I’m curious about the representation of Tasks in the pantheon of data structures present in SMTK. From the onset, a Task smells an awful lot like an SMTK Operation with its inputs and outputs, but with the key difference that a Task is persistent, holding on to its links and states (and of course, ought to be serialized when a Project is saved to disk). Do you imagine a Task being able to live on its own, outside a Project (a Resource), or something intrinsically tied to a Project (more like a component), or do you think there is space for something like an Operation Manager/Registrar for Tasks that takes into account all the caveats above?

Thanks!

johnt · May 14, 2021, 1:38pm

This is all good and captures where I think we should be heading. Yes the recent discussions about smtk::project are clearing wading into the “workflow” space. I hope we can use them to steer the project roadmap without getting too mired into workflow management.
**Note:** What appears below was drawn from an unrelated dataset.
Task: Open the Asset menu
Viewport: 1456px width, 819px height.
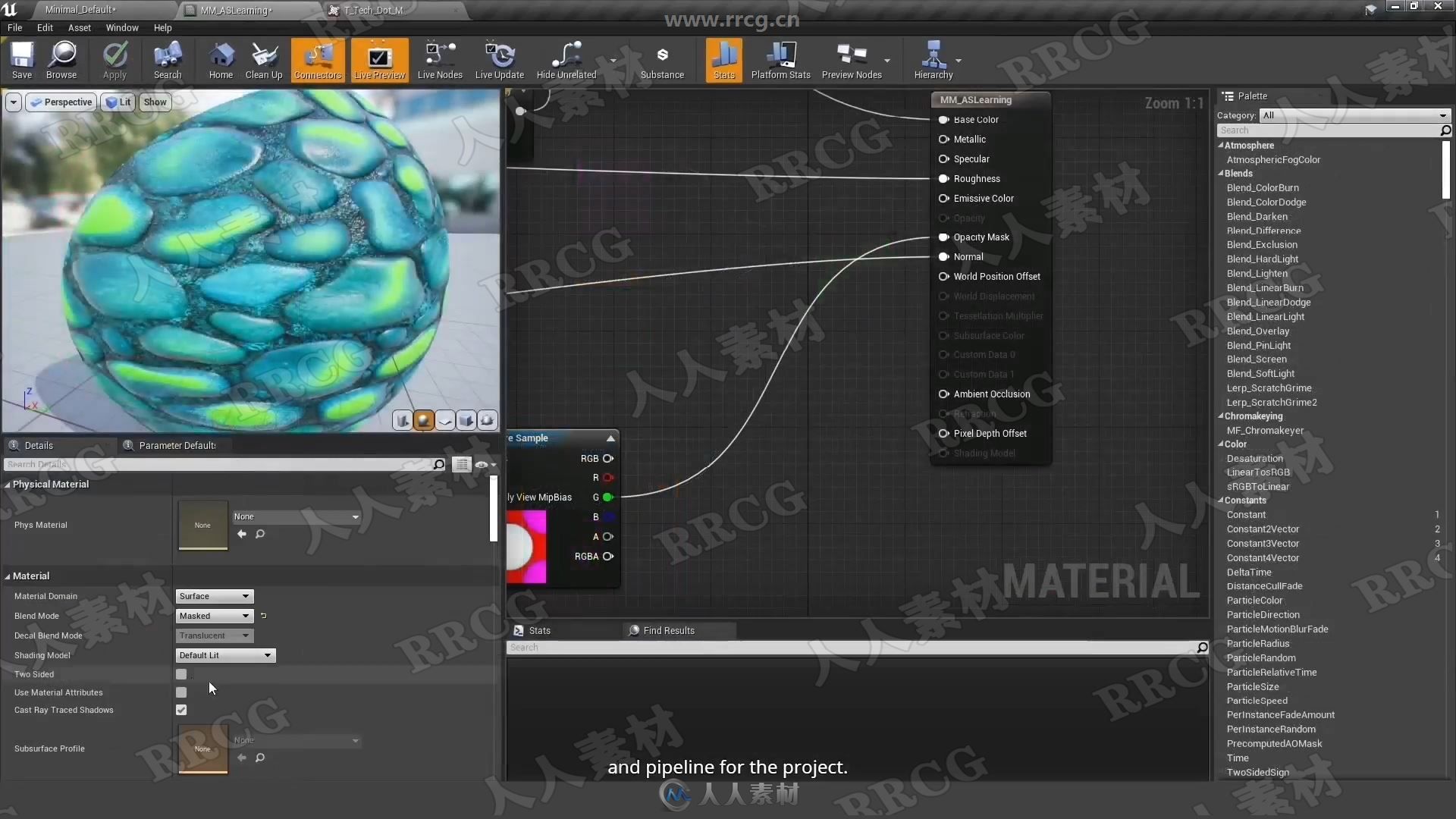Action: point(78,27)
With regard to project roles, I initially see them as an optional feature for users, essentially an alias or tag they can apply to some or all of their project resources for semantic reference. Using roles to predefine workflows or connect workflow elements is a longer-term feature.
In the “Task - A Worflow’s Building Block” section, you describe an approach to have the task “fill in” the information to a downstream task(s). That’s a fair leap, moving from one reusable software component for the genreric Truchas task to 3 specialized codes for Truchas-Preheat, Truchas-Pour, and Truchas-Solidify. I would expect these specializations to be unique to individual users and organizations. Coming up with a conceptualization for what I call simulation assets – user data that is not represented by smtk resources – would be a first step toward support something like that.
In the last section “Multiple Runs/Variations”, I don’t foresee there being a multiplicity of concurrent workflows as a primary use case, but instead a series of variations to one workflow based on the end user objectives (but maybe that is what the figure is implying). In that sense, simulation development is analogous in many ways to the software development we do. And it would be useful to have analogous tools to capture and annotate these variations, the same way we use git and release notes to track software evolution.
As for Corey’s question, we have started discussing how to prototype a Task class to begin expanding smtk::project. I think we agree it makes sense to use an attribute resource for internal storage for many of the same reasons that smtk operations do. But it is not clear whether a Task class should be implemented as (a) regular c++ class like operations, (b) an smtk::resource::Component subclass owned by an smtk::project::Project, or (c) a subclass of smtk::attribute::Resource itself.

Bob_Obara · May 14, 2021, 1:42pm

You definitely hit the nail on the head in term of the similarity between a Task and an Operation. The main conceptual difference is that a Task is carried out by the user while an Operation is a computational action. For example in a Truchas Workflow, currently there is an implicit single “Task” - Define and Export a Truchas Simulation. Based on the conceptualization so far, a Task could exist outside of a Project and a Project does not have to contain explicit Tasks as exemplified by the current version of ModelBuilder. However, combining the two should dramatically improve the User Experience.

C_Wetterer-Nelson · May 14, 2021, 9:41pm

I’d be interested to get opinions from simulation practitioners who aren’t also developing their simulation codes. I feel like having versioning tool a la Git make a lot of sense to me, one who uses Git daily, but I’m nervous about falling into the “we have a hammer so every problem is a nail” situation. It’s possible many users of simulation codes don’t organize themselves and their work in a way that a Git style workflow makes sense for, and that may be a cumbersome learning curve to orient themselves as such. It seems like the workflow concept presented here could support a mimetic Git work style, but we may not need all the trappings that such a style implies to support other, potentially more freeform working styles as well.

Bob_Obara · May 14, 2021, 10:16pm

@chart3388 @amuhsin @Aaron @waj334 - FYI

Neil_Carlson · May 14, 2021, 10:29pm

I’m pleased to see Truchas providing some fodder for your development.